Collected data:
'''

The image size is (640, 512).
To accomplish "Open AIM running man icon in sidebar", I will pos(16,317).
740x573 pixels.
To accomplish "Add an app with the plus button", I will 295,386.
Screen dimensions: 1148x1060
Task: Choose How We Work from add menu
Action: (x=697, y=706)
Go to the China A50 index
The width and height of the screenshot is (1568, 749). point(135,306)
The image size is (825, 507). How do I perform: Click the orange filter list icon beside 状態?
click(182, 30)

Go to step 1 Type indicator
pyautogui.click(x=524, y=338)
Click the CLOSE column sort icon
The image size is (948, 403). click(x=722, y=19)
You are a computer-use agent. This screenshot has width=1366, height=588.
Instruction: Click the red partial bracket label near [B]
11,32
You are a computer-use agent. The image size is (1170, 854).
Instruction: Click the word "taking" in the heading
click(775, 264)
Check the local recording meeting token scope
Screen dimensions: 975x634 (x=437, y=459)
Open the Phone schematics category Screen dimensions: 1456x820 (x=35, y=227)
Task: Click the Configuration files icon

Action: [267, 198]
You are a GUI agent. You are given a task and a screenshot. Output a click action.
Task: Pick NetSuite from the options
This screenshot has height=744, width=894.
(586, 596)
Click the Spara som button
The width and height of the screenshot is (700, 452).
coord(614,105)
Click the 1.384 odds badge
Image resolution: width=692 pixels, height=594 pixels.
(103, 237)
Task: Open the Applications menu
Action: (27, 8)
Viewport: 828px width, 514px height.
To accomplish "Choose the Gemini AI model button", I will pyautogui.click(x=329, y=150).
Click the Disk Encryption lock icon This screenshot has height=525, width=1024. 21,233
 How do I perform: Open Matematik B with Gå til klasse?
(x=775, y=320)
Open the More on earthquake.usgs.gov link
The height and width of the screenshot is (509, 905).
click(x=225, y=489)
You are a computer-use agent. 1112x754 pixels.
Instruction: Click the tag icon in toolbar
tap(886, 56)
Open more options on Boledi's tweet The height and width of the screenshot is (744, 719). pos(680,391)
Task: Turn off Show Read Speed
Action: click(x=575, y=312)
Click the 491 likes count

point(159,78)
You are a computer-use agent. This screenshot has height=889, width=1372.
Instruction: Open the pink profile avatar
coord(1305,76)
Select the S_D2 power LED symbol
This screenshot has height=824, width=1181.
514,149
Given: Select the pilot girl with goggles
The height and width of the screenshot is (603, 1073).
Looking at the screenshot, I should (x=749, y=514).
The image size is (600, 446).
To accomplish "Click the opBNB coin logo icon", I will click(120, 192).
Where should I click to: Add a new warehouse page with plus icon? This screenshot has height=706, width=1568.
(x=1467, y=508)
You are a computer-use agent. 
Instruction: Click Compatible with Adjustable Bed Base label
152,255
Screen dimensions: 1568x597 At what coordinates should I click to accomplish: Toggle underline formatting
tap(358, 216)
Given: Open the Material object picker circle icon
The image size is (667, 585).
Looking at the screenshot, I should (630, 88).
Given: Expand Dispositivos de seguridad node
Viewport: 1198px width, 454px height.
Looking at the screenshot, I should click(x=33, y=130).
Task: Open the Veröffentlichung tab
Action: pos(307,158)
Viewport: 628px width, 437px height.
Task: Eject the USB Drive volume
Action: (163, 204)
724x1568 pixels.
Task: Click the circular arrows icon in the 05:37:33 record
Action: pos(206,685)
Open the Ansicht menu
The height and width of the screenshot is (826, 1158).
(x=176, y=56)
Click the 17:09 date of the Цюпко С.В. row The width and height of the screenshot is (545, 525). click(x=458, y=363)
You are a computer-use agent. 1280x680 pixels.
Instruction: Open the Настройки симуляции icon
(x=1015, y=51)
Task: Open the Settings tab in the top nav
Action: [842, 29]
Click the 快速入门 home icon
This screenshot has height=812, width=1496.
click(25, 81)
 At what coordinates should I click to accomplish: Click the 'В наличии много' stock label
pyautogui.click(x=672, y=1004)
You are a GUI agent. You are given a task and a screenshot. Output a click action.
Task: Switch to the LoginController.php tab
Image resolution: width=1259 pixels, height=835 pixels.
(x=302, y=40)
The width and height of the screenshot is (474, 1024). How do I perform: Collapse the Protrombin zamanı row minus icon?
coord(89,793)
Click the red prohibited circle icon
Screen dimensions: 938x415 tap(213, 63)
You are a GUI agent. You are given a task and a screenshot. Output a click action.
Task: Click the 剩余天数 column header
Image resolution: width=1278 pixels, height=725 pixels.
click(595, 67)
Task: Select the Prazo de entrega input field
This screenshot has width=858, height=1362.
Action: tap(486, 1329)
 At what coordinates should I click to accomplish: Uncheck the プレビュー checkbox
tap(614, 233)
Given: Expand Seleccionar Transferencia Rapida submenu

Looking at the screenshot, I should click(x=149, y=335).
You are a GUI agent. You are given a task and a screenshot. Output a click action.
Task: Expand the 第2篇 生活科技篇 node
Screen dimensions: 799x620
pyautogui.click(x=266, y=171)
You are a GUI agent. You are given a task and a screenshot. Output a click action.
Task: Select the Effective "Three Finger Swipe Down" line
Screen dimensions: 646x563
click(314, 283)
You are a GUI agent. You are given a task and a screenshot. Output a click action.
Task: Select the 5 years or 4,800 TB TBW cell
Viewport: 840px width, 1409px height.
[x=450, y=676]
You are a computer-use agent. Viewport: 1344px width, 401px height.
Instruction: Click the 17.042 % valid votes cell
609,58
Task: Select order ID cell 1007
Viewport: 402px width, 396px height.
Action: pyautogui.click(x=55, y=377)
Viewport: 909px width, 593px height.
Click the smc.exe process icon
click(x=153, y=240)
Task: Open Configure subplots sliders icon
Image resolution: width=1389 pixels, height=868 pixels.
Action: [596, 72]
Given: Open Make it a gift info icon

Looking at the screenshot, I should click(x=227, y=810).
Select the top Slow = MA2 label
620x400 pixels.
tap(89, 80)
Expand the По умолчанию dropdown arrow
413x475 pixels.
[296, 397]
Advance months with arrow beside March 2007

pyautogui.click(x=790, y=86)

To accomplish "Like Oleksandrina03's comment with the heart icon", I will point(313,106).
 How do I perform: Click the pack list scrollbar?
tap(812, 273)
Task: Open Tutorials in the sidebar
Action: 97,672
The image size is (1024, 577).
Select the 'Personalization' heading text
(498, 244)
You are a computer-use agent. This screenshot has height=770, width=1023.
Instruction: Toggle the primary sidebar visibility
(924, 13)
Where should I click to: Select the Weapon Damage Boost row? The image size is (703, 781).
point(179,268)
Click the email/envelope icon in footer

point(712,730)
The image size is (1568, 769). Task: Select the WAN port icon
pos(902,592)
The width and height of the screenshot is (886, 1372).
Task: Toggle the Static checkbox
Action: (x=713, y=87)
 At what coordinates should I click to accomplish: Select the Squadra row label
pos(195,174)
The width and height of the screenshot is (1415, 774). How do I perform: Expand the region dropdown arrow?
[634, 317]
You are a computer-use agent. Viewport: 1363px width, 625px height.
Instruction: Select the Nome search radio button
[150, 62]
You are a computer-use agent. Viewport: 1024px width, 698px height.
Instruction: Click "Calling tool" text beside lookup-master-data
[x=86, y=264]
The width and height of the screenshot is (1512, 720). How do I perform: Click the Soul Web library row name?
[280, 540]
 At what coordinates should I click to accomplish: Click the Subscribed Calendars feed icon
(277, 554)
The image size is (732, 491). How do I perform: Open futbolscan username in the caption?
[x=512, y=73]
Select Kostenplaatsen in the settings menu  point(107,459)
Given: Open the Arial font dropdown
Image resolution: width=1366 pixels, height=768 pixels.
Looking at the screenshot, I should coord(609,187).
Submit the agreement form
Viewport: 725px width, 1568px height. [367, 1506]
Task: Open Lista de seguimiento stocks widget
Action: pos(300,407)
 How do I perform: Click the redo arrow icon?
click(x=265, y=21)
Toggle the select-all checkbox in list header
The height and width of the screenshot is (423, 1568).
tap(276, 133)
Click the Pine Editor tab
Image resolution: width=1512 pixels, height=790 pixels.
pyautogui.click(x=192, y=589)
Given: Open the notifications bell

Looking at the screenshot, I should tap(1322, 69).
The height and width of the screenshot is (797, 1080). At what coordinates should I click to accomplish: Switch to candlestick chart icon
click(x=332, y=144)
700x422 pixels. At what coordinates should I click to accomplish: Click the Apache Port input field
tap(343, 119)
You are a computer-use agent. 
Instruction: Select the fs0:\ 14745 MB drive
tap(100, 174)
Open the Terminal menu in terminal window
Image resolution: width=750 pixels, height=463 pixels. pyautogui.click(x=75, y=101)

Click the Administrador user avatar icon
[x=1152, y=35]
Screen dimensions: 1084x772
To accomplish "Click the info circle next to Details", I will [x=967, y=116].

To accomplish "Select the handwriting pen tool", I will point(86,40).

'''

What to produce:
From the entries above, restate word for word the lines from the line containing "Click the CLOSE column sort icon" to the line containing "You are a computer-use agent. 1112x754", both ends included, and nothing more.

Response:
Click the CLOSE column sort icon
The image size is (948, 403). click(x=722, y=19)
You are a computer-use agent. This screenshot has width=1366, height=588.
Instruction: Click the red partial bracket label near [B]
11,32
You are a computer-use agent. The image size is (1170, 854).
Instruction: Click the word "taking" in the heading
click(775, 264)
Check the local recording meeting token scope
Screen dimensions: 975x634 (x=437, y=459)
Open the Phone schematics category Screen dimensions: 1456x820 (x=35, y=227)
Task: Click the Configuration files icon

Action: [267, 198]
You are a GUI agent. You are given a task and a screenshot. Output a click action.
Task: Pick NetSuite from the options
This screenshot has height=744, width=894.
(586, 596)
Click the Spara som button
The width and height of the screenshot is (700, 452).
coord(614,105)
Click the 1.384 odds badge
Image resolution: width=692 pixels, height=594 pixels.
(103, 237)
Task: Open the Applications menu
Action: (27, 8)
Viewport: 828px width, 514px height.
To accomplish "Choose the Gemini AI model button", I will pyautogui.click(x=329, y=150).
Click the Disk Encryption lock icon This screenshot has height=525, width=1024. 21,233
 How do I perform: Open Matematik B with Gå til klasse?
(x=775, y=320)
Open the More on earthquake.usgs.gov link
The height and width of the screenshot is (509, 905).
click(x=225, y=489)
You are a computer-use agent. 1112x754 pixels.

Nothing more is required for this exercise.